Each line from the one with "You are a computer-use" through the final line of the entries below must be printed exactly, and the pictures must not be.

***** Input for this task *****

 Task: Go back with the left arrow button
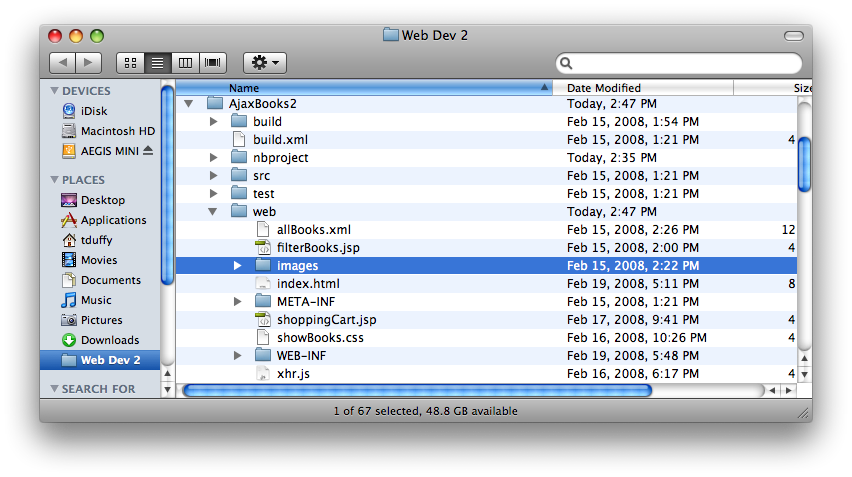pyautogui.click(x=62, y=63)
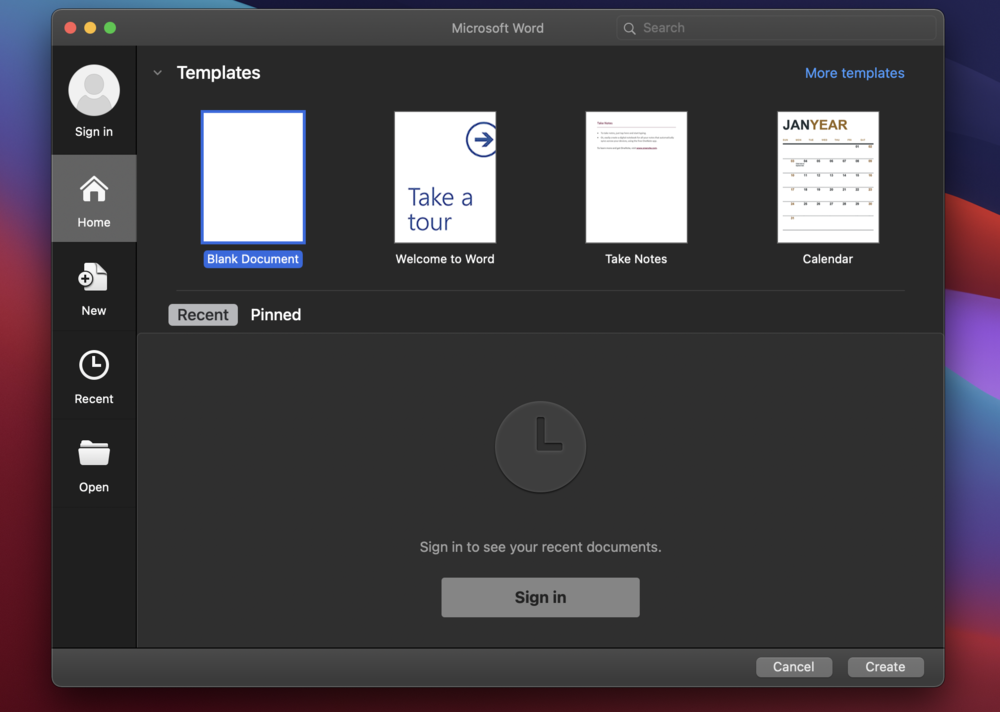Select the Blank Document thumbnail
Image resolution: width=1000 pixels, height=712 pixels.
[x=253, y=177]
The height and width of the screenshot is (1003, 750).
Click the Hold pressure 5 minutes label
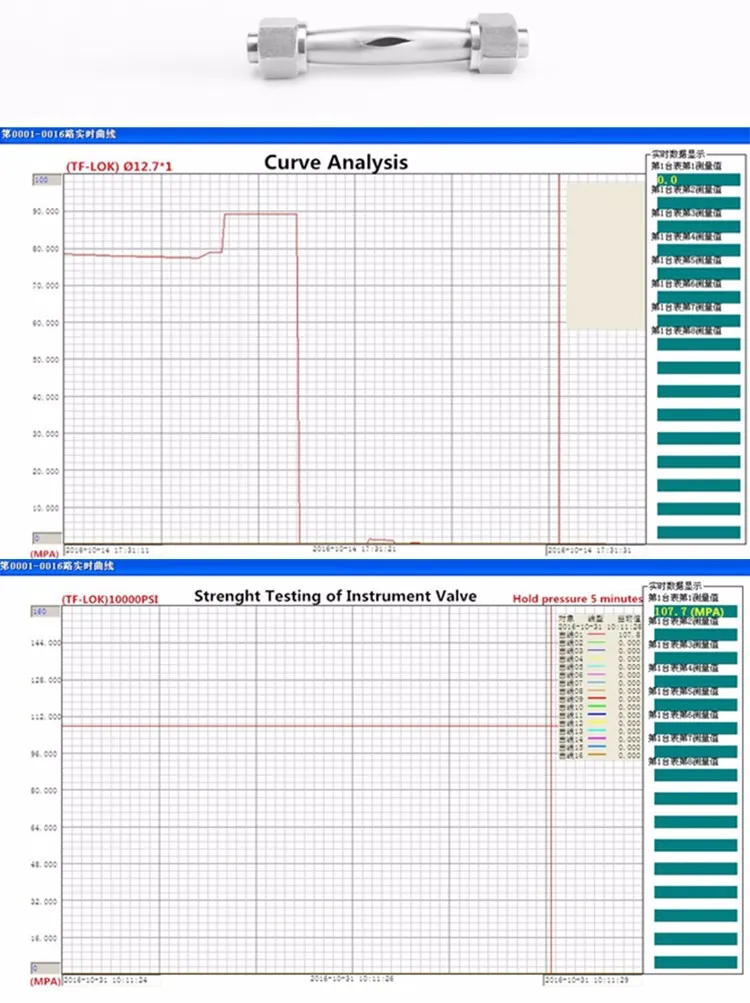pyautogui.click(x=577, y=598)
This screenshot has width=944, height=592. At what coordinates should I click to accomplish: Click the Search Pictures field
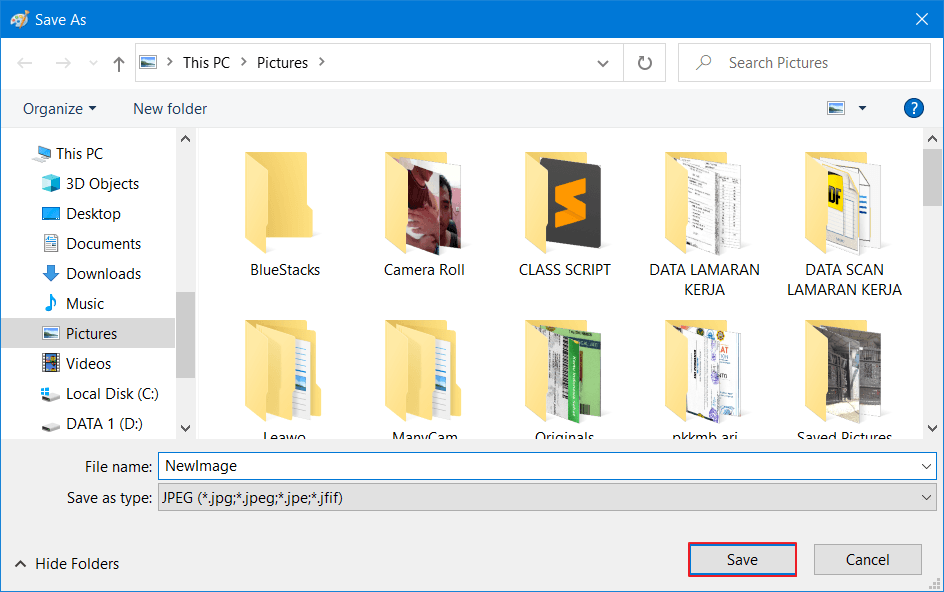810,63
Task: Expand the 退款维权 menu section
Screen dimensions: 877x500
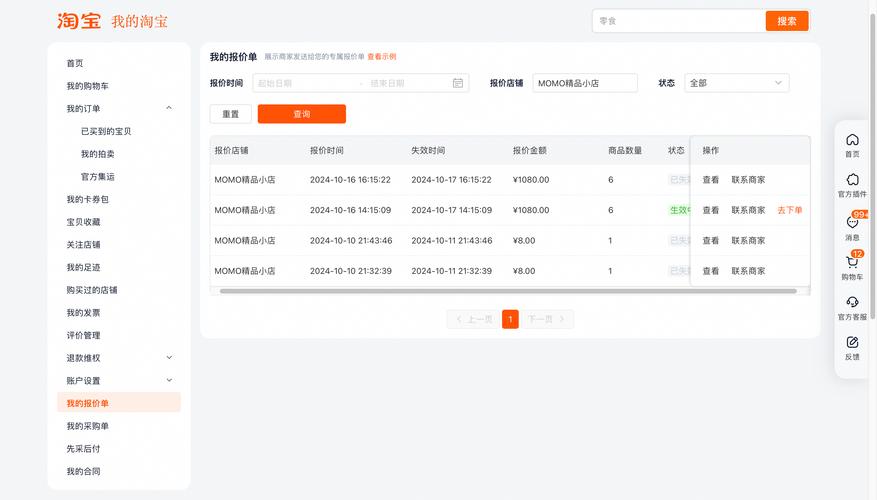Action: pos(169,358)
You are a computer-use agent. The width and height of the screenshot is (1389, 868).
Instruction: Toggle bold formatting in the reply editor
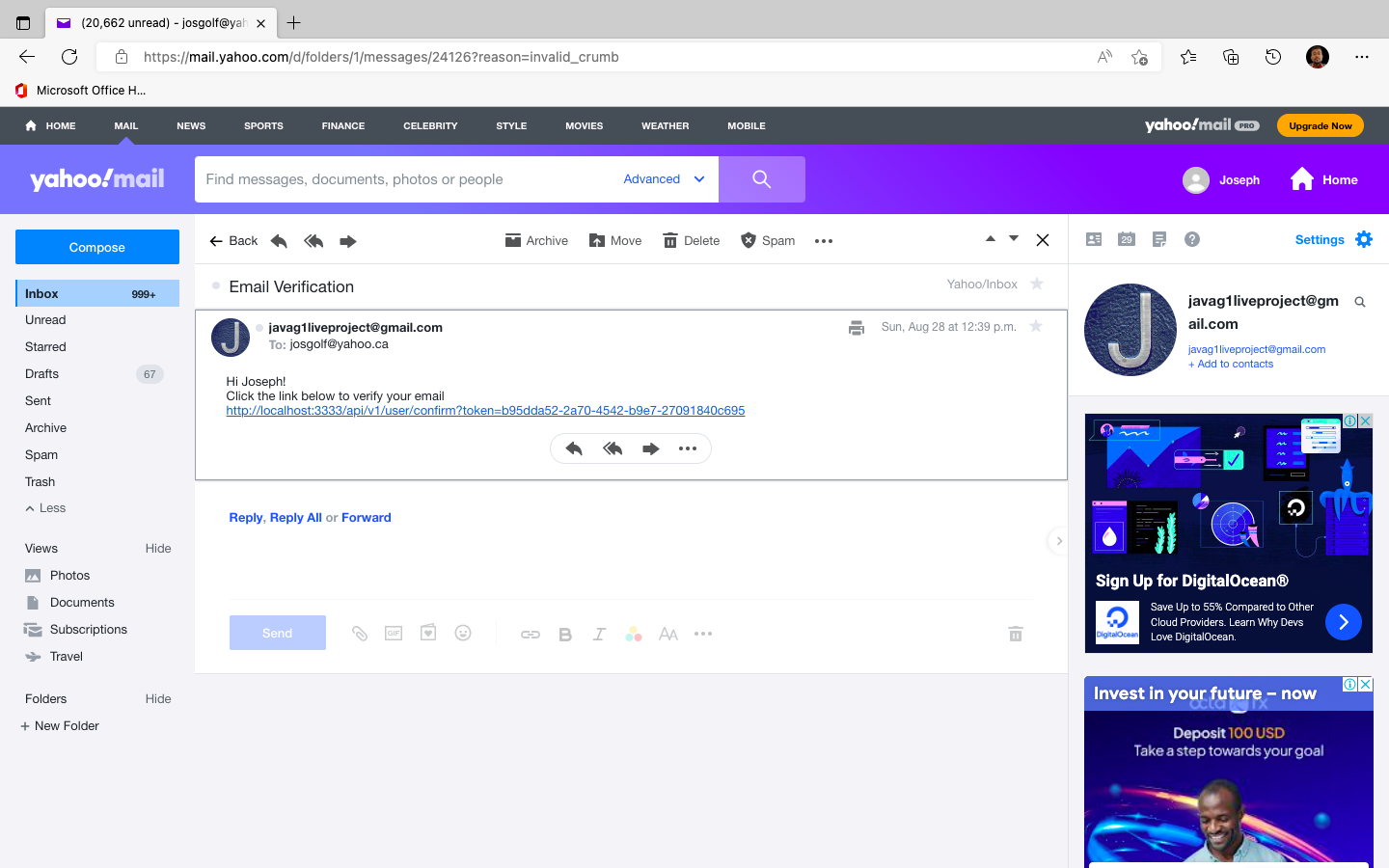point(564,634)
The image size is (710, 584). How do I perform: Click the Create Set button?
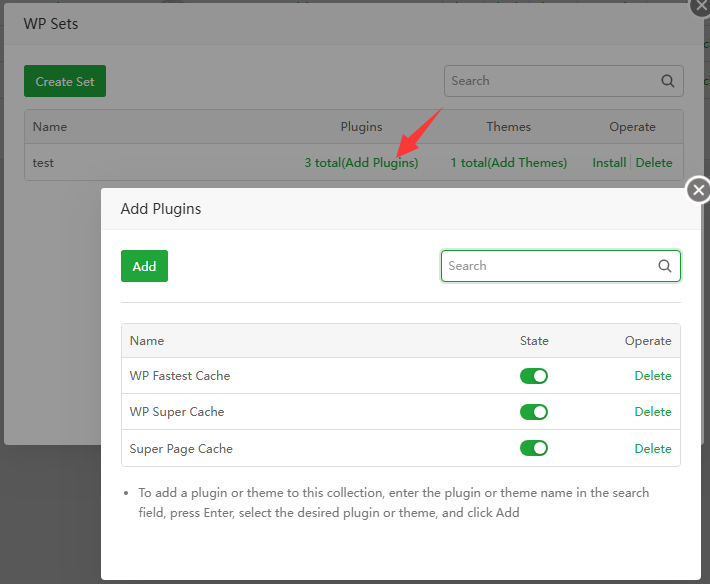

*****

Answer:
You are a computer-use agent. The width and height of the screenshot is (1389, 868).
Instruction: Toggle bold formatting in the reply editor
point(564,634)
The image size is (710, 584). How do I perform: Click the Create Set button?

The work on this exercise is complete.